Researchers Propose A Novel Parameter Differentiation-Based Method That Can Automatically Determine Which Parameters Should Be Shared And Which Ones Should Be Language-Specific


In recent years, neural machine translation (NMT) has attracted a lot of attention and has had a lot of success. While traditional NMT is capable of translating a single language pair, training a separate model for each language pair is time-consuming, especially given the world’s thousands of languages. As a result, multilingual NMT is designed to handle many language pairs in a single model, lowering the cost of offline training and online deployment significantly. Furthermore, parameter sharing in multilingual neural machine translation promotes positive knowledge transfer between languages and is advantageous for low-resource translation.

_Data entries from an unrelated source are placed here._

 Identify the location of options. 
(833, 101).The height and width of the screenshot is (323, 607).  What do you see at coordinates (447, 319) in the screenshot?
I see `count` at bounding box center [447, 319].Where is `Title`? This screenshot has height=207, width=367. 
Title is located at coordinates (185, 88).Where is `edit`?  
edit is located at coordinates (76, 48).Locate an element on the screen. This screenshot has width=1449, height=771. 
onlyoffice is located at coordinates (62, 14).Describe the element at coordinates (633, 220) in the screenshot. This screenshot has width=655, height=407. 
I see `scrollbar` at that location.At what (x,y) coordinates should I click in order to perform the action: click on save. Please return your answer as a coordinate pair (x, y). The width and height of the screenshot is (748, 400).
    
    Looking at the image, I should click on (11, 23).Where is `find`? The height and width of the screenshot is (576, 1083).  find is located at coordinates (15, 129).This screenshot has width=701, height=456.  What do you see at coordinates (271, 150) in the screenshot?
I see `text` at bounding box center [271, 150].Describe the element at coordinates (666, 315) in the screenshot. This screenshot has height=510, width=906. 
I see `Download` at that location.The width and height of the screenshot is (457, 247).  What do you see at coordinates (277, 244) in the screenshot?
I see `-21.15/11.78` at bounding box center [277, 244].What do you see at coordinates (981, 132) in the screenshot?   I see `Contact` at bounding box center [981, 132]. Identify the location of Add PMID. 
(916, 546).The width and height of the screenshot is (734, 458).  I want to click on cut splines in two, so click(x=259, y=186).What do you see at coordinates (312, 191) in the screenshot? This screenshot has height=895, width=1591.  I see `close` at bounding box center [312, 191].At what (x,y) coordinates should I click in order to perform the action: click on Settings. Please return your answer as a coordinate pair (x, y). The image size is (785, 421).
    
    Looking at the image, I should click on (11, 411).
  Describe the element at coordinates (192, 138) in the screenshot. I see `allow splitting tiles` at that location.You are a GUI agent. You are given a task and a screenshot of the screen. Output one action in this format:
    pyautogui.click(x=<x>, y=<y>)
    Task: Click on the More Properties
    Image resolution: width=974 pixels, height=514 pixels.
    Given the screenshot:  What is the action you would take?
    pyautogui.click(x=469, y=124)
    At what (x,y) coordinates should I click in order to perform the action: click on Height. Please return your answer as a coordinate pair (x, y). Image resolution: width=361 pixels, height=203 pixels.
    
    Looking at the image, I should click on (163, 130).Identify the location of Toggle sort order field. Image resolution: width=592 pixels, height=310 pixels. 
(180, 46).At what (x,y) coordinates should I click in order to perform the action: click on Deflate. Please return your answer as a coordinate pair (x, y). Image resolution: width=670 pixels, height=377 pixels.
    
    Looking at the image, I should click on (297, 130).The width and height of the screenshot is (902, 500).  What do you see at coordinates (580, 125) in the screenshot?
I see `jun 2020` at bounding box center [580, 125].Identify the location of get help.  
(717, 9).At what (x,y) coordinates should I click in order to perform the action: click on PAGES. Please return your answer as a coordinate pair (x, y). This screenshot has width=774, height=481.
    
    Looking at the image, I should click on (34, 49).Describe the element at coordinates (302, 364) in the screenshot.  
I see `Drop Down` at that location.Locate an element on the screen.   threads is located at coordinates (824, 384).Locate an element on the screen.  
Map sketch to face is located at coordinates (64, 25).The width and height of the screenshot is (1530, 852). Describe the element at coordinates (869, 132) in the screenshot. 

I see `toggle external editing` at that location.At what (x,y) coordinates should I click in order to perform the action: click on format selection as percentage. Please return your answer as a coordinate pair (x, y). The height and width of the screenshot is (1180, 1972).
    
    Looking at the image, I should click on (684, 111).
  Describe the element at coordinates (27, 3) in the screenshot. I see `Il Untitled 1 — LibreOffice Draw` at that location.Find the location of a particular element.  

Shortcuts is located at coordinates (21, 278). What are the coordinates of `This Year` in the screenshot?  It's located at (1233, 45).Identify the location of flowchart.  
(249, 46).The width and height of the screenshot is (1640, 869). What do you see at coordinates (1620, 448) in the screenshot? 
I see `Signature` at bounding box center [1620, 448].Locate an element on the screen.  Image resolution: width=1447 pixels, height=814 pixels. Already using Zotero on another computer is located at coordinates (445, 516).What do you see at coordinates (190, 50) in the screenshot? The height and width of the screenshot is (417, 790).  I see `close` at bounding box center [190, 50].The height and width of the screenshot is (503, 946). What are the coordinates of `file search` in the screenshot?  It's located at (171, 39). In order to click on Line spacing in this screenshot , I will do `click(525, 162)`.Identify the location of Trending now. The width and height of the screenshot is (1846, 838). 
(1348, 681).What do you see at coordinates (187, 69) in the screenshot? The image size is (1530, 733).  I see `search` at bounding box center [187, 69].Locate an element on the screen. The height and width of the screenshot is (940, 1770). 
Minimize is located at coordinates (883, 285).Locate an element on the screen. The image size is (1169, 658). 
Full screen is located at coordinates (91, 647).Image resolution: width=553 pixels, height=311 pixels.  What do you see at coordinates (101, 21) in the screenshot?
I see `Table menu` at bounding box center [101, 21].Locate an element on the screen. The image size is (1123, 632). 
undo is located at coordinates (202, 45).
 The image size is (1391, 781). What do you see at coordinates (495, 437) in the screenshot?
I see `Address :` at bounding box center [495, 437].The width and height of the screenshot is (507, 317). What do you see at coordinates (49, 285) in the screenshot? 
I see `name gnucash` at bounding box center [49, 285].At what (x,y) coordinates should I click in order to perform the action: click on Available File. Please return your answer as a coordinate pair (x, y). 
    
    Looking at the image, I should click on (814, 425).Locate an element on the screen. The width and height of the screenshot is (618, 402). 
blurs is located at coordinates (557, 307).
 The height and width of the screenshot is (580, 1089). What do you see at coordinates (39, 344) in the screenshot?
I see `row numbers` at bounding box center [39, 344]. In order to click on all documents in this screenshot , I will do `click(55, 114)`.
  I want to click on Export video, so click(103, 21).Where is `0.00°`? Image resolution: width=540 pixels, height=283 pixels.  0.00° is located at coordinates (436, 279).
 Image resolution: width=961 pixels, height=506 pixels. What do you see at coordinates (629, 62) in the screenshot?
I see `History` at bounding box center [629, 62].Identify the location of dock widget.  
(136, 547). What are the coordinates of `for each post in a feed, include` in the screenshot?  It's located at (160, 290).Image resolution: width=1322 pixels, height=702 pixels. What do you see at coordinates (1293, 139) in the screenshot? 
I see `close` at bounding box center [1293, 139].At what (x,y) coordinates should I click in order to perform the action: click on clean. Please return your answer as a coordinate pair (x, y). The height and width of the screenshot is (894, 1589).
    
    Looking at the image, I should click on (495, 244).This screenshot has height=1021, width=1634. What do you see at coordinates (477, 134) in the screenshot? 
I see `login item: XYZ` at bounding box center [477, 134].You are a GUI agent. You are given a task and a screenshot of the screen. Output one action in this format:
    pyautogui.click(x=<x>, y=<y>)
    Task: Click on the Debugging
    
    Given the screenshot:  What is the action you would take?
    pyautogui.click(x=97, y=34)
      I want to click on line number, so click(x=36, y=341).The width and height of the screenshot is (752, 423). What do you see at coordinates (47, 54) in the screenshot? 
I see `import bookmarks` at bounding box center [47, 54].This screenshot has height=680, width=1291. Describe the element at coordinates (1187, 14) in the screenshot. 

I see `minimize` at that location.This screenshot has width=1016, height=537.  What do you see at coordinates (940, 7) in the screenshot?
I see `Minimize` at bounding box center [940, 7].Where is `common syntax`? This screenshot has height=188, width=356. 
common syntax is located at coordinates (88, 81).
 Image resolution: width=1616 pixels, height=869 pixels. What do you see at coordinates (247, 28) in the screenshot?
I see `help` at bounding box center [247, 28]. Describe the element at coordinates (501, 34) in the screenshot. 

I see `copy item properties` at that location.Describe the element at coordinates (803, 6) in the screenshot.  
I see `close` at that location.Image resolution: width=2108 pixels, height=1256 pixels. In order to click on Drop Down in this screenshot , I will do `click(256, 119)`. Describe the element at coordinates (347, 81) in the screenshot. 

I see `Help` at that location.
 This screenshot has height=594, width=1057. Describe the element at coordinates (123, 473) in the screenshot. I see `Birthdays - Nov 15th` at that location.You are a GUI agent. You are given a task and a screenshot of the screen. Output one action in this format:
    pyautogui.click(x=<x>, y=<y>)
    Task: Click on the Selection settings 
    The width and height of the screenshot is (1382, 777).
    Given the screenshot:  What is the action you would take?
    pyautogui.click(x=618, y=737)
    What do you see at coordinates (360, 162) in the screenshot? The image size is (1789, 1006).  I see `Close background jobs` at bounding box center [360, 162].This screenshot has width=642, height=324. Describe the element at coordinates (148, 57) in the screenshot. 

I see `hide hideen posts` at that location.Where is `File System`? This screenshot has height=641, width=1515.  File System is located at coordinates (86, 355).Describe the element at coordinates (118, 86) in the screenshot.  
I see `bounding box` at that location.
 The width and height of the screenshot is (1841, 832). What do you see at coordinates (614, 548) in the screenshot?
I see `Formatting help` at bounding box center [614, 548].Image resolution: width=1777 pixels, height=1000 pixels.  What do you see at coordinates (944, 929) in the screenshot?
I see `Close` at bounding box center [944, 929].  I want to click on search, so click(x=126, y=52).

Despite the advantages of cooperative training with a completely shared model, the MNMT approach has a model capacity problem. The shared parameters are more likely to preserve broad knowledge while ignoring language-specific knowledge. To improve the model capacity, researchers use heuristic design to create extra language-specific components and build a Multilingual neural machine translation (MNMT) model with a mix of shared and language-specific characteristics, such as the language-specific attention, lightweight language adaptor, or language-specific routing layer.

The National Institute of Pattern Recognition’s research group recently suggested a novel parameter differentiation-based strategy that allows the model to automatically select which parameters should be shared and which should be language-specific during training. Our method is inspired by cellular differentiation, which occurs when a cell transitions from one general cell type to a more specialized type. It allows each parameter shared by multiple tasks to dynamically differentiate into more specialized types.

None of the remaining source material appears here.